SCHRIFTUUR VAN CASSATIE:
Requirant : [verdachte]
SCHRIFTUUR: houdende een middel van cassatie in de zaak van [verdachte], geboren op [geboortedatum] 1975 te [geboorteplaats], requirant in cassatie tegen een in zijn zaak door het Gerechtshof ’s-Gravenhage gewezen veroordelend arrest van 22 januari 2016.
Middel 1
Het recht is geschonden en/of er zijn vormen verzuimd waarvan niet naleving nietigheid meebrengt.

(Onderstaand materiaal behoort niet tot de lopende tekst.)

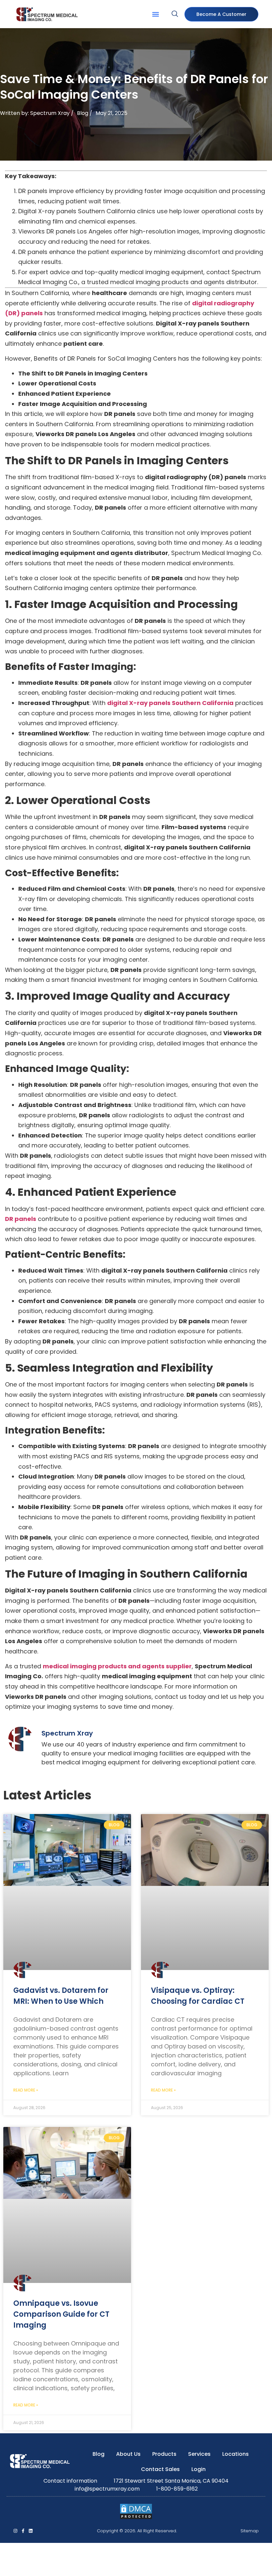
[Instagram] (15, 2531)
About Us (128, 2454)
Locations (235, 2454)
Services (199, 2454)
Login (198, 2469)
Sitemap (249, 2531)
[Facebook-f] (23, 2531)
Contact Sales (160, 2469)
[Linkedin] (31, 2531)
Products (164, 2454)
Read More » (25, 2090)
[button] (155, 14)
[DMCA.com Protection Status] (136, 2518)
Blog (82, 113)
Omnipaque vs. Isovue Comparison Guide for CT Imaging (61, 2314)
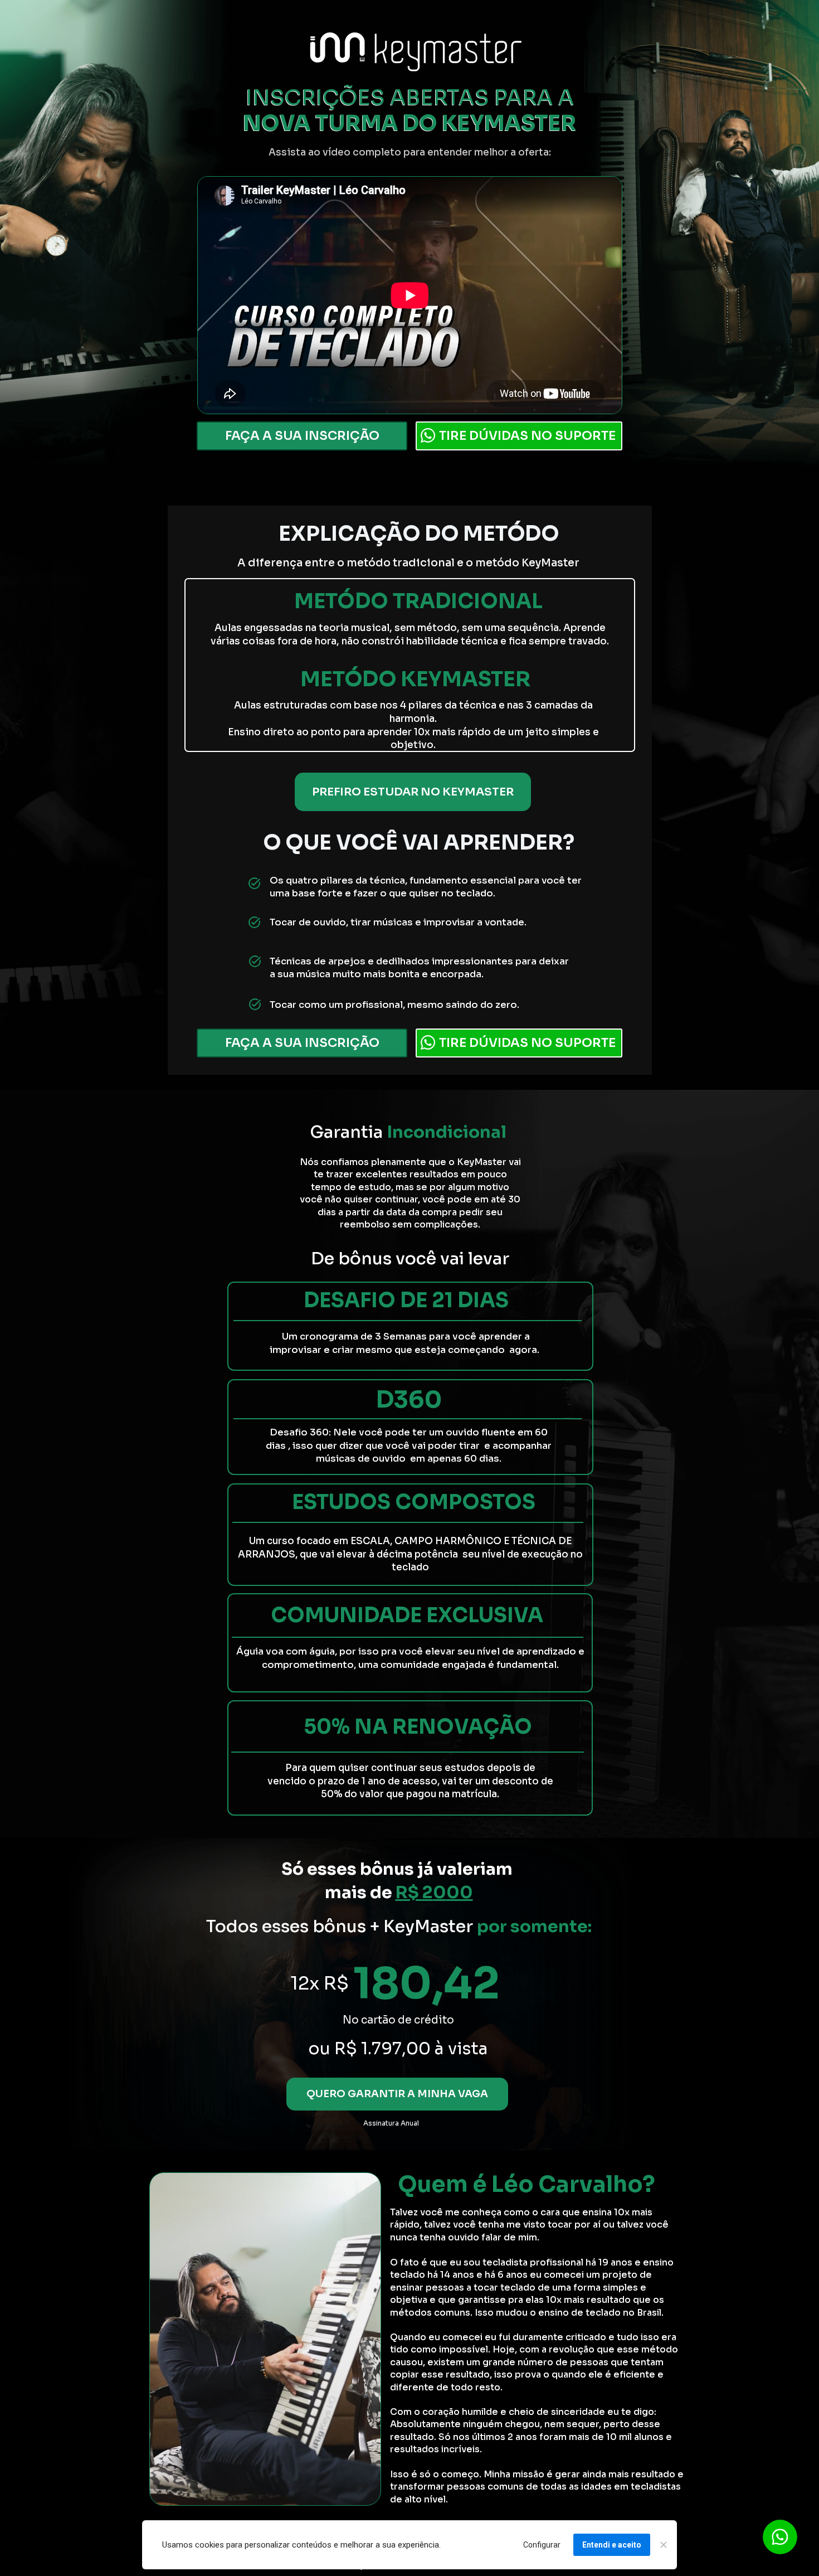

In het bijzonder zijn de artikelen 359 j° 415 Sv geschonden, doordat het hof de inhoud van de verklaring van requirant, alvorens deze voor het bewijs te bezigen, op ongeoorloofde wijze heeft samengevat, dan wel wezenlijk heeft gewijzigd. Daarmee is de bewezenverklaring (aldus) niet naar de eis der wet met redenen omkleed.
Toelichting
1.1
Het hof heeft requirant terzake van mishandeling veroordeeld tot een voorwaardelijke werkstraf van 20 uren.
1.2
In de bijlage, inhoudende de bewijsmiddelen in de zaak met rolnummer 22-003767-15, heeft het hof onder 5 opgenomen:
“5. De verklaring van de verdachte.
De verdachte heeft ter terechtzitting in hoger beroep van 8 januari 2016 verklaard — zakelijk weergegeven- :
Het klopt dat ik ten tijde van het ten laste gelegde feit een relatie had met [betrokkene]. Op 5 juli 2013 kregen wij een woordenwisseling. Het zou kunnen dat ik haar toen heb aangeraakt. "
1.3
In het proces-verbaal van de terechtzitting d.d. 8 januari 2016 is als verklaring van requirant — voor zover hier relevant - opgenomen:
"Vervolgens kwam zij rond middernacht thuis en kregen wij een woordenwisseling, omdat zij teveel alcohol had gedronken, zij rook naar de alcohol. Om boven haar uit te komen heb ik geroepen dat zij stil moest zijn vanwege de buren en dat zij rustig aan moest doen. Het zou kunnen dat ik haar toen even heb aangeraakt om haar te kalmeren.
1.4
Door de zinsnede “om haar te kalmeren” weg te laten in het bewijsmiddel is sprake van een ongeoorloofde conclusie dan wel samenvatting, en dus sprake van het denatureren van de verklaring van requirant.
Redenen waarom her bestreden arrest waartegen beroep niet in stand kan blijven. Requirant verzoekt Uw Raad het arrest te vernietigen en de strafzaak ter hernieuwde berechting en afdoening te verwijzen naar een gerechtshof.